Monday, April 26, 2010

iris and buttercup

Sunday, Rob saw Pepper and Jack sleeping cuddled up together on this ledge. Of course they woke up just in time to glare for the picture.


Monday, I was grateful that Rob took the day off to celebrate our anniversary. I enjoyed our breakfast at a French bakery near BJU, the expat-hospital. After we ate we walked to the hospital for the baby's twenty week ultrasound. The results...it's a girl!

After the hospital we moved on to the Chinese DMV where Rob needed to pay off some tickets. I said "This puts the U.S. to shame," when we walked in to the almost empty waiting room. Just one man stood at the window where we waited. In China the police don't stop people for traffic violations, they just take a picture of the back of their car with not-so hidden cameras, so they can read their license plates. So the lady at the desk was showing the man the pictures of his car on the monitor, but he still wasn't convinced of his own wrong doing. "That was my jie jie," my older sister, he said, trying to stifle a chuckle.

And there I was laughing along with him until my own husband brought me up to the desk to sign off his four of his speeding tickets, which was what he had been advised to do in order to keep his driver's license. Mine was more dispensable, since as you know, I only drive in right turn only circles.
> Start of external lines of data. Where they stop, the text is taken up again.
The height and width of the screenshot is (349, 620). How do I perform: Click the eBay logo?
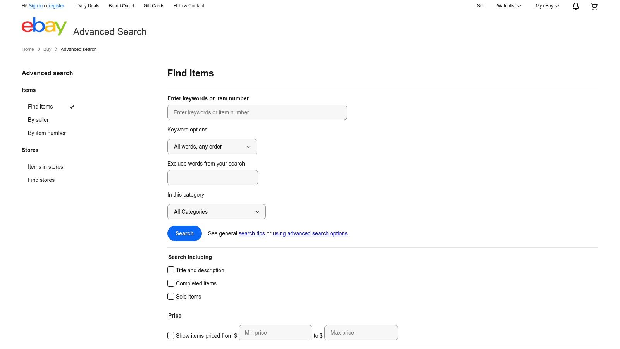(44, 26)
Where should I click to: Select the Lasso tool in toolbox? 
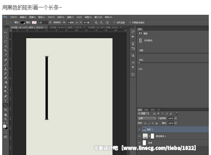coord(6,41)
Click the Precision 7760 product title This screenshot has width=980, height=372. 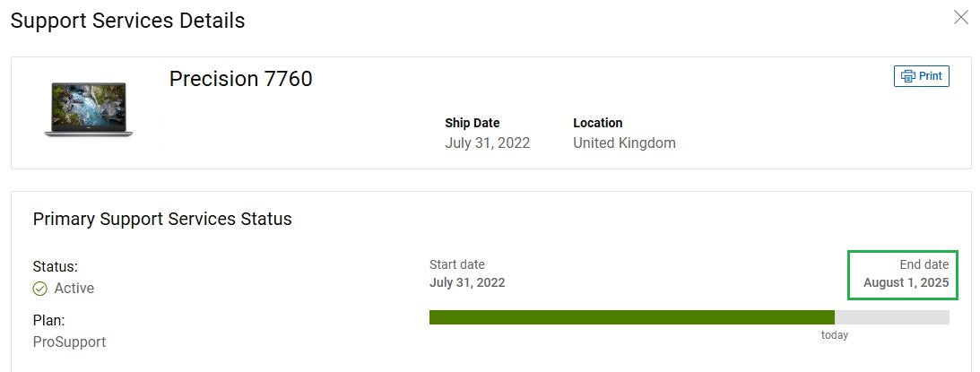pos(240,79)
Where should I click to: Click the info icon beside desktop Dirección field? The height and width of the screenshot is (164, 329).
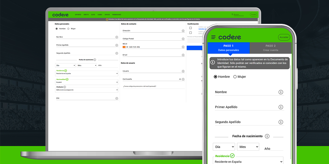pyautogui.click(x=183, y=31)
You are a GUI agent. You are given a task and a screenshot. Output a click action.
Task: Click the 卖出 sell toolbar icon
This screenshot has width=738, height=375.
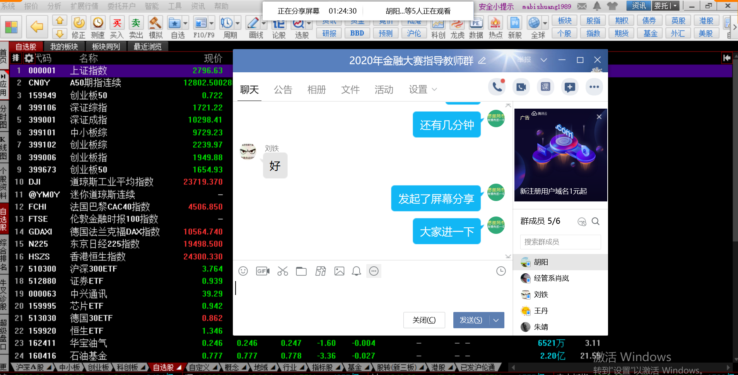136,27
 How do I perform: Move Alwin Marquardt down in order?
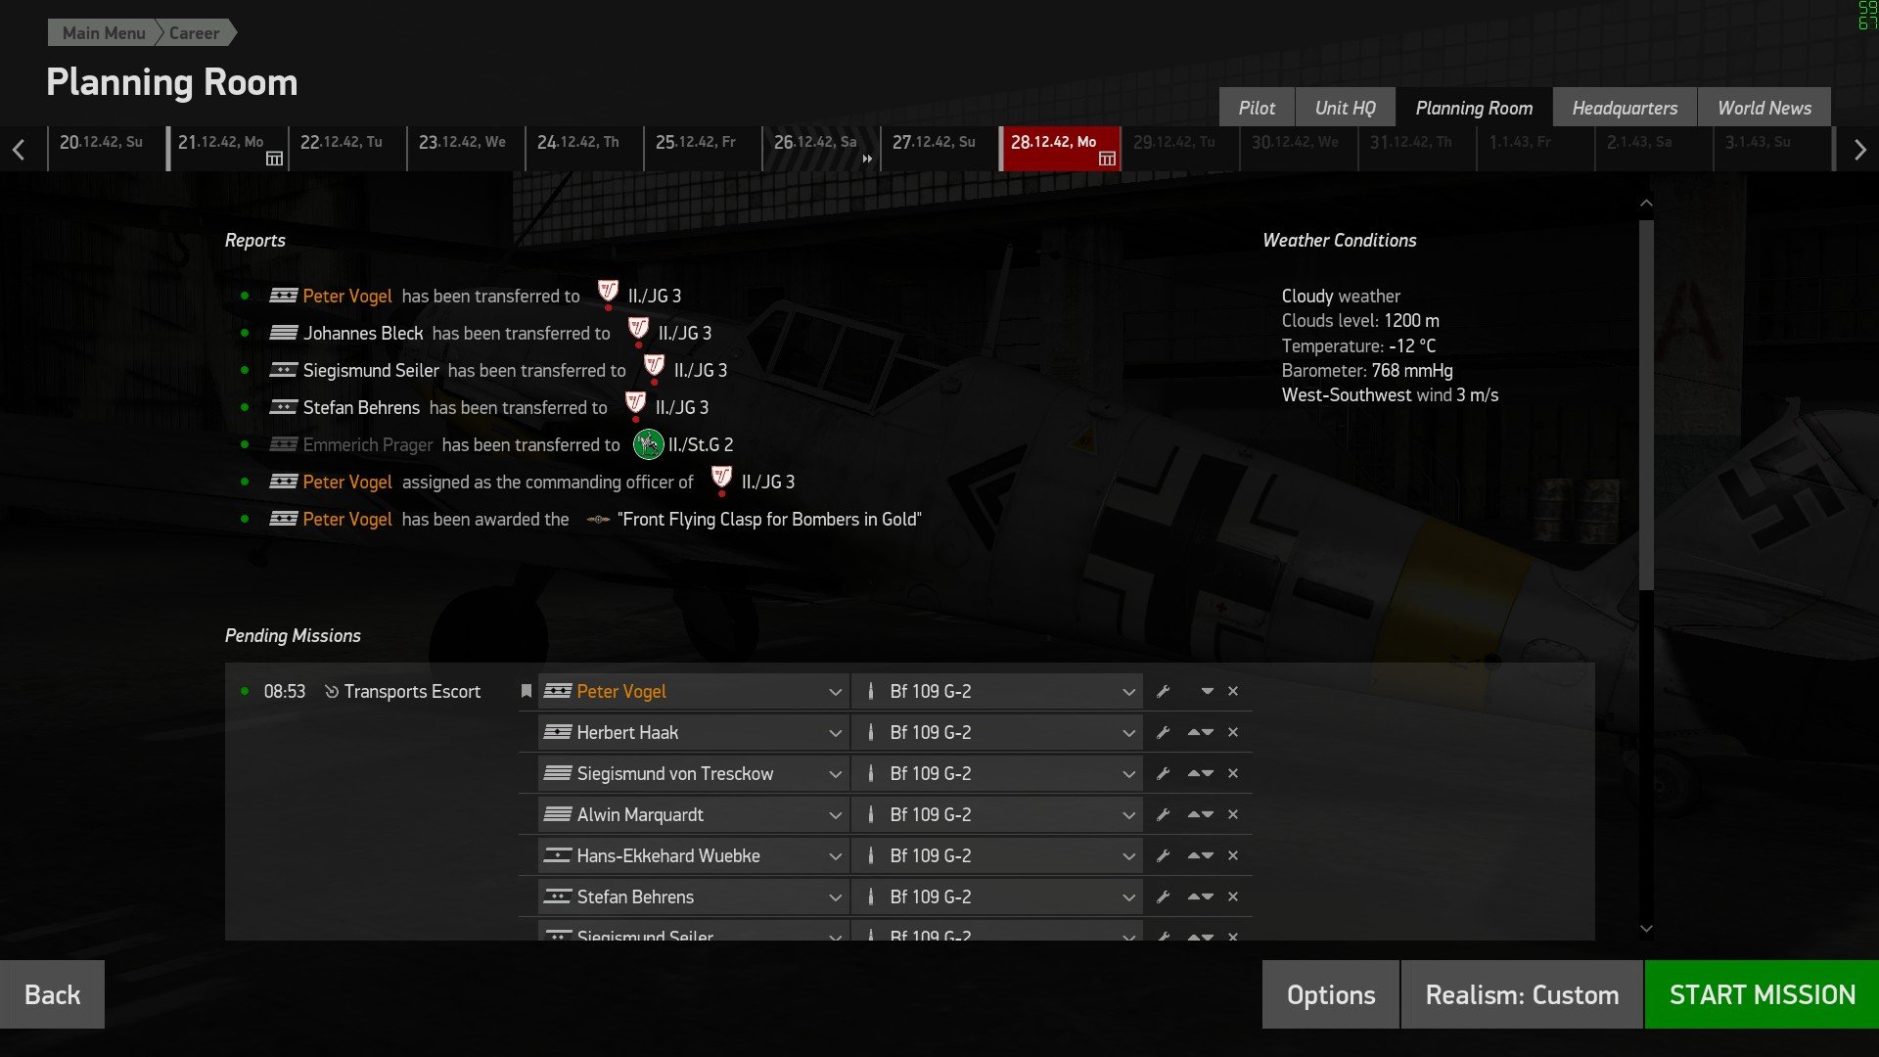click(x=1208, y=815)
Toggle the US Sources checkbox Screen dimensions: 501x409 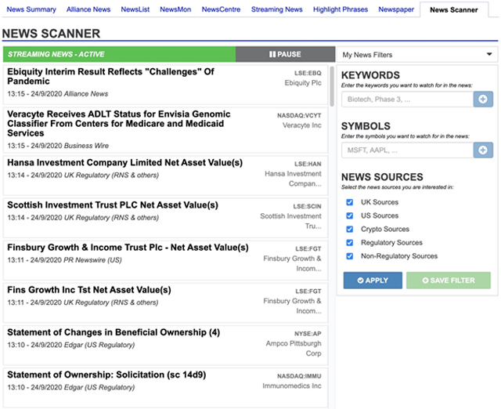(349, 215)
So the man at the other window says to the lady, "Ask that tai tai how many kids she has."
He recognized us from the do re mi. "I have nine," I said, " So I'm xiao xin (careful)," and made Rob tell them the tickets were his. It hasn't been physically possible for me to even keep up with the speed limit since the day I had children. Didn't help me keep my license though. A lot of good my fame did me.

I won't pretend that didn't upset me a bit, since I'm working on the stand-by-your-man part of my personality, and not doing such a great job of it. I really do feel sorry for Rob. I have been heaping all of my what-next stress on to him. Which is why I may need to eliminate so many what-nexts from my life, for his sake, as well as mine and the kids'. So fourteen years haven't been without their ups and downs and neither was our fourteenth anniversary.
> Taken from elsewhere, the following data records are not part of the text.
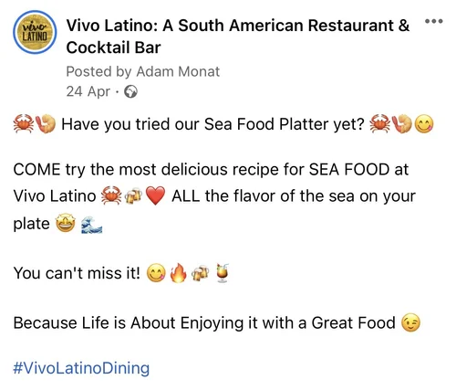Click the yum face after 'miss it!'
The height and width of the screenshot is (390, 456).
[157, 273]
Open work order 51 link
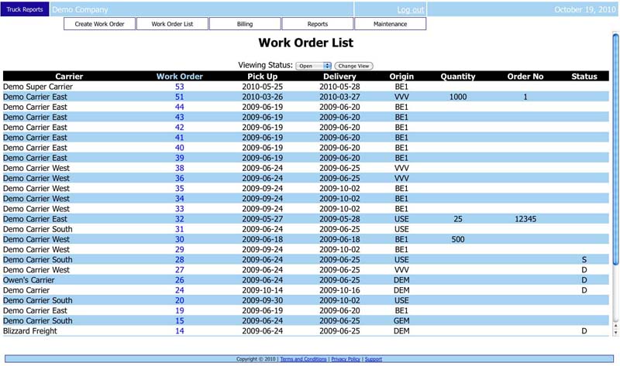620x366 pixels. 180,97
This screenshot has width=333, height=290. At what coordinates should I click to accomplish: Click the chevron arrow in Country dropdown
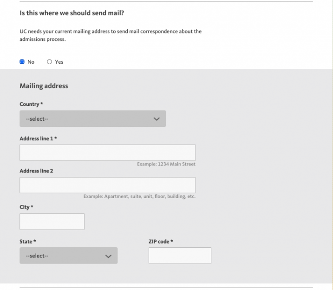[x=157, y=119]
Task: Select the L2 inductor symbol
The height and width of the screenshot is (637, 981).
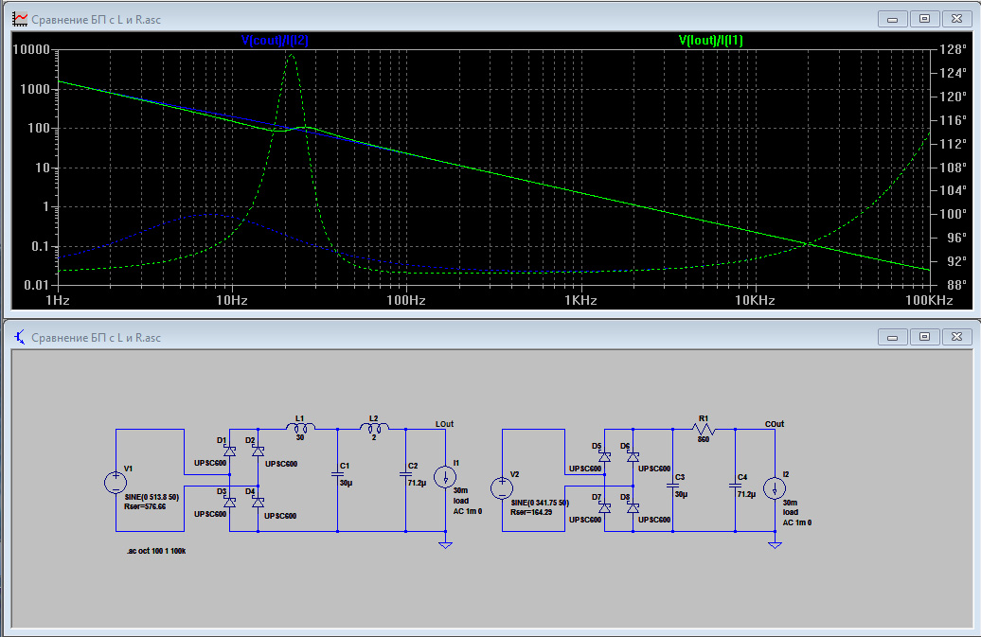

I was grateful to Rob for helping me drive all the way down to the toy market to get party favors for Caitlin's birthday party, our next errand . Then we had a really delicious lunch at Tavola an Italian restaurant by the embassy where we kept the conversation light. Rob may be surprised to know that Tuesday, despite our many intermittent, unavoidable at this point, what-next discussions, which more often than not ended in my sobbing, I still savored the memories of our day together, as I finished the last of my pesto spaghetti at lunch time.

In the evening our Family Home evening activity was look at the ultrasound and guess what the gender is. That was basically unfair since the best picture of her whole body was kind of a feet over her head yoga position. Olivia had been convinced it was a girl since the first ultrasound when she didn't see "that thing sticking out." In March she went around the neighborhood telling all her friends, and their mothers, and not sparing the anatomical details. So last night the girls erupted in cheers and the boys didn't mind, Sam said, "as long as we don't name her Iris Buttercup." That was Bethany's suggestion.

2 comments:

Z. Marie said...

At least Iris Buttercup is sort of a name. When my mom was pregnant with my youngest sister, the then-baby sister wanted to name the new baby Food Lion (after a grocery store where they live).
I love the cat photo! And that's too bad about your driver's license. Did having a diplomatic passport not do you any good in that situation?
Do you have any idea what you're doing next? Is staying in Beijing another year no longer a possibility?

Zoe

Megan Raines said...

Hi Zoe! Thanks so much for your comment! My kids loved Food Lion when we lived in Virginia. That's a great name!

The funny thing about that driver's license story was that the man in the window said my husband's license, that the U.S. consulate in Guangzhou issued him, was fake. So I guess the diplomatic passport isn't as helpful as we hoped!

Rob is still waiting for his next assignment. Maybe we will all stay here. Not as exciting as Italy, by any means, but we do have great friends and wonderful household help.